Secara ilmiah, musik latar dapat memengaruhi persepsi rasa kita secara signifikan. Musik yang terlalu cepat bisa membuat orang makan terburu-buru, sementara musik dengan frekuensi tertentu dapat menutupi nuansa rasa halus dari bahan makanan premium seperti otoro atau uni. Di sebuah restoran Jepang yang menyajikan menu musiman, setiap bahan dipilih karena kesegarannya yang murni. Dengan menghilangkan distraksi auditori, koki memberikan kesempatan kepada pelanggan untuk menyadari tekstur yang paling halus sekalipun. Keheningan memaksa kita untuk fokus pada momen saat ini, sebuah bentuk mindfulness yang sangat selaras dengan budaya Timur.
Selain itu, aspek sosial dari Sakura Dine & Kesunyian adalah untuk menghargai interaksi antara tamu, koki, dan makanan itu sendiri. Tanpa adanya musik, volume percakapan secara alami akan menurun. Orang-orang berbicara dengan suara yang lebih lembut dan lebih penuh perhatian. Hal ini menciptakan atmosfer yang sakral, mirip dengan berada di dalam kuil. Bagi mereka yang mencari ketenangan di tengah hiruk-pikuk kota modern, pengalaman makan tanpa musik adalah sebuah kemewahan psikologis. Ini adalah tempat di mana seseorang bisa melarikan diri dari polusi suara harian dan kembali menemukan kejernihan pikiran melalui setiap suapan.

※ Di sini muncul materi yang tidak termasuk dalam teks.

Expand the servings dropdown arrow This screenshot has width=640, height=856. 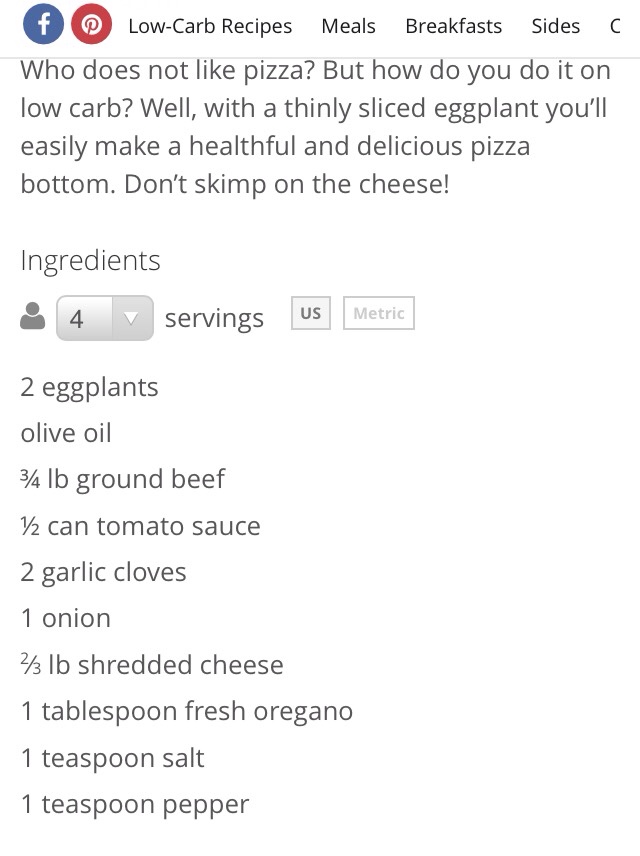[130, 318]
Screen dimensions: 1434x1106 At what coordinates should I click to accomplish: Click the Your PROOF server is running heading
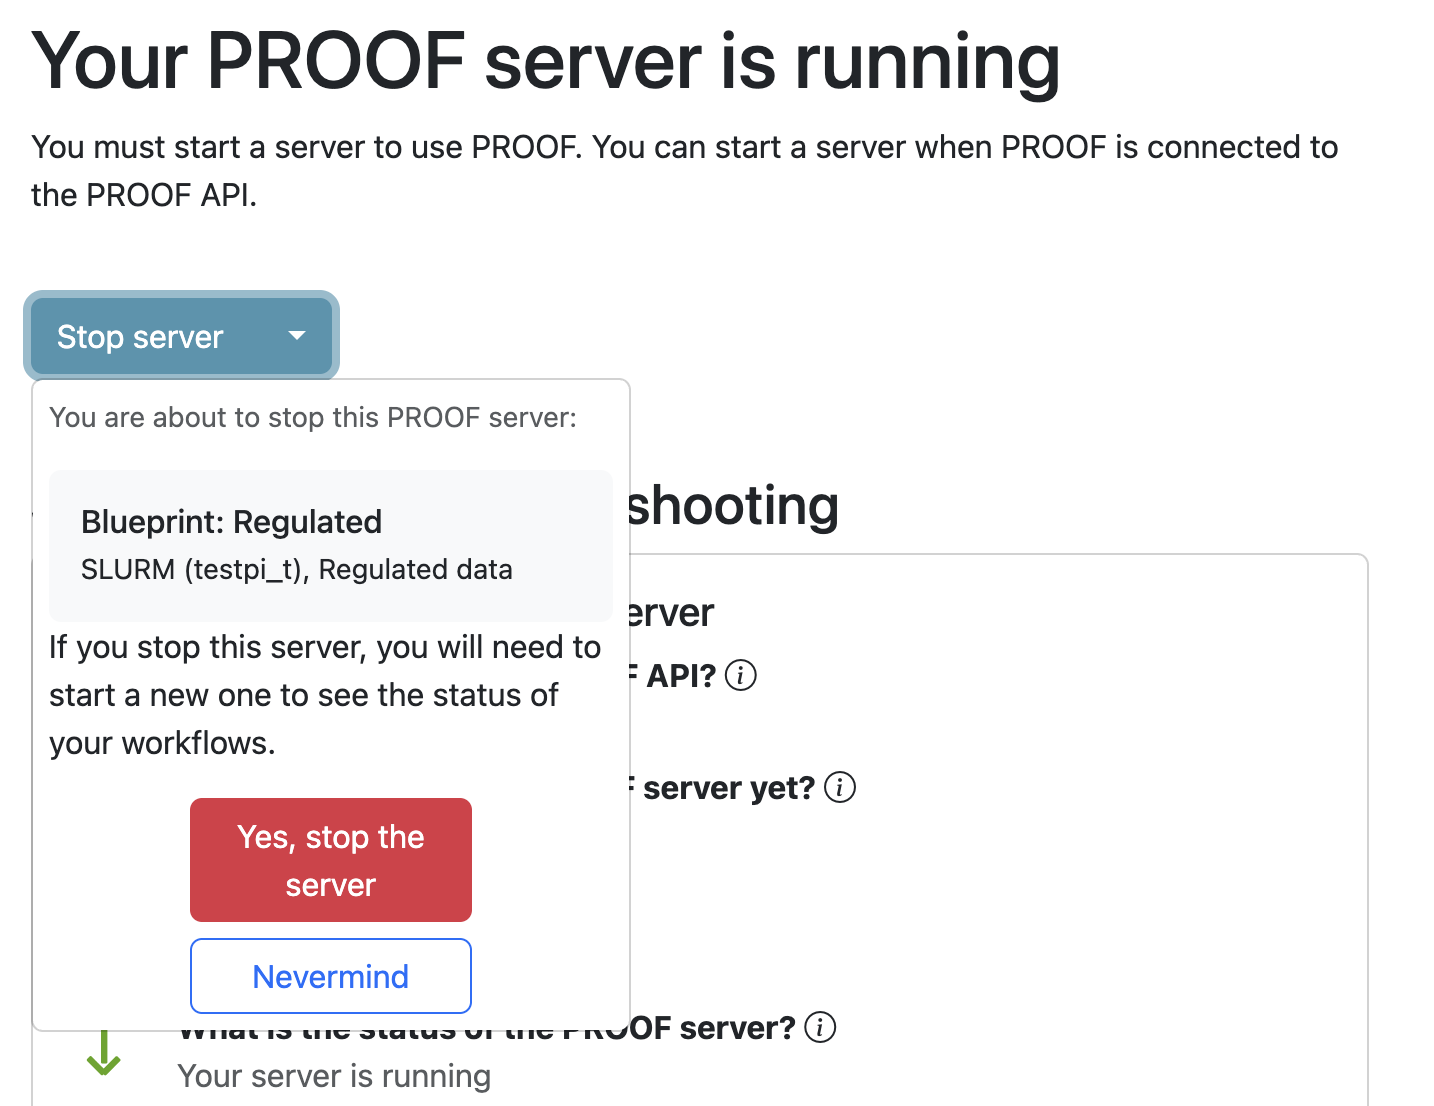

Penghapusan musik juga merupakan bentuk penghormatan tertinggi kepada bahan makanan. Dalam filosofi Jepang, setiap bahan makanan memiliki “jiwa” dan sejarahnya sendiri. Memutar musik saat makan dianggap sebagai bentuk gangguan terhadap dialog antara manusia dan alam. Dengan mengandalkan kesunyian, kita memberikan ruang bagi rasa asli untuk berbicara. Anda akan mulai menyadari manisnya nasi yang dimasak dengan air pegunungan atau aroma laut yang tertinggal pada rumput laut. Inilah inti dari pengalaman bersantap yang murni; sebuah harmoni yang tidak membutuhkan instrumen tambahan untuk terasa lengkap.